The Big Picture
You've completed:
- ✅ Core Python
- ✅ FastAPI
You are now starting:
- 🎯 Phase 1 — Python for Data Science
This phase has 3 libraries in order:
NumPy → Pandas → Matplotlib
These 3 libraries are the absolute foundation of everything in Data Science and Machine Learning. Every ML engineer uses them daily. You cannot skip these.
Phase 1 Roadmap — What We'll Cover
Stage 1 — NumPy (2 weeks)
NumPy = Numerical Python. It handles arrays and mathematical operations at very high speed. Every other data library is built on top of NumPy.
Topics:
- What is NumPy and why it exists
- Arrays — creating, indexing, slicing
- Array operations — math, comparisons
- Shape and reshaping
- Statistical functions — mean, median, std
- Random number generation
- Real world use cases
Stage 2 — Pandas (2-3 weeks)
Pandas is for working with structured data — like Excel but in Python. Real world data always comes as tables — CSV files, database exports, API responses. Pandas handles all of it.
Topics:
- Series and DataFrame — core data structures
- Loading data — CSV, Excel, JSON
- Exploring data — info, describe, shape
- Selecting and filtering data
- Handling missing values
- Grouping and aggregation
- Merging and joining datasets
- Real world data cleaning
Stage 3 — Matplotlib and Seaborn (1 week)

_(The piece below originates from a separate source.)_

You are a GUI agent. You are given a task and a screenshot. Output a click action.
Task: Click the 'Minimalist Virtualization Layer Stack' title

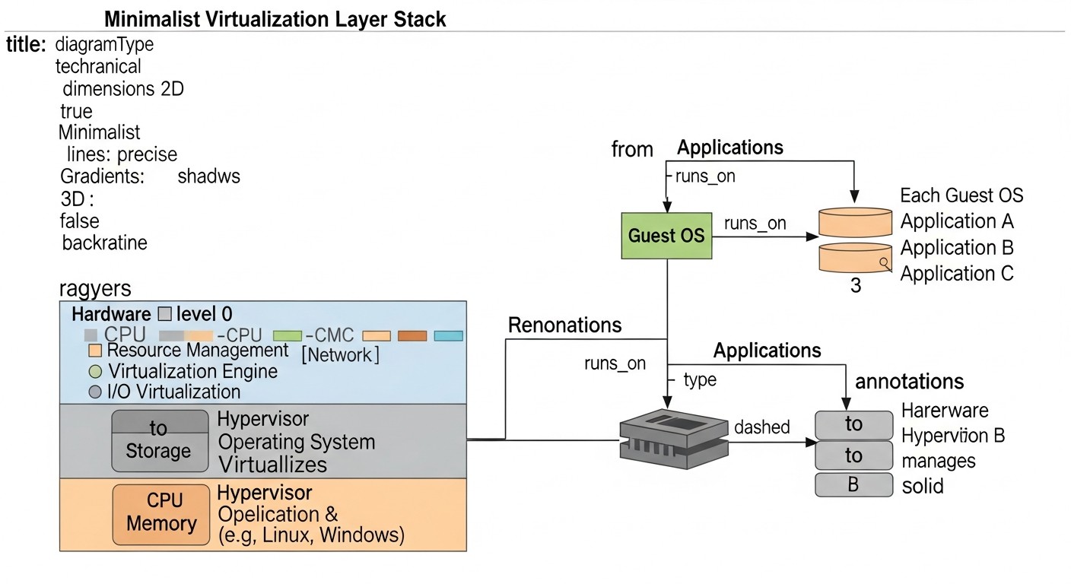click(x=275, y=19)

Turning data into charts and graphs. Every data analysis ends with visualization.
Topics:
- Line charts, bar charts, pie charts
- Scatter plots, histograms
- Seaborn for beautiful statistical charts
- Customizing charts
After Phase 1 — What Comes Next
Once you finish these 3 libraries, you'll move to:
Phase 2 → pytest (1-2 weeks)
Phase 3 → scikit-learn / Machine Learning (4-6 weeks)
Phase 4 → OpenAI API + LangChain / AI Integration (2-3 weeks)
Why NumPy First
Everything in data science is built on NumPy:
NumPy ← foundation, everything runs on this
↓
Pandas ← built on NumPy
↓
Matplotlib ← built on NumPy
↓
scikit-learn ← built on NumPy
↓
TensorFlow ← built on NumPy
PyTorch ← built on NumPy
If you understand NumPy well — everything else makes sense faster.
Tools You'll Need
Jupyter Notebook — this is how data scientists write code. Instead of running a .py file, you write code in cells and see output immediately. Perfect for data analysis.
We'll set this up in the very first step.
Kaggle — free platform with real datasets, notebooks, and competitions. Create a free account at kaggle.com — you'll need it from Stage 2 onwards.
What You'll Be Able to Do After Phase 1
After completing NumPy + Pandas + Matplotlib you will be able to:
- Load any CSV or Excel file into Python
- Clean messy real world data
- Filter, sort, group, and summarize data
- Calculate statistics on datasets
- Find patterns in data
- Create professional charts and graphs
- Prepare data for machine learning
This is exactly what a Data Analyst does — and it's a well paying job on its own. You'll also have the foundation to move into ML.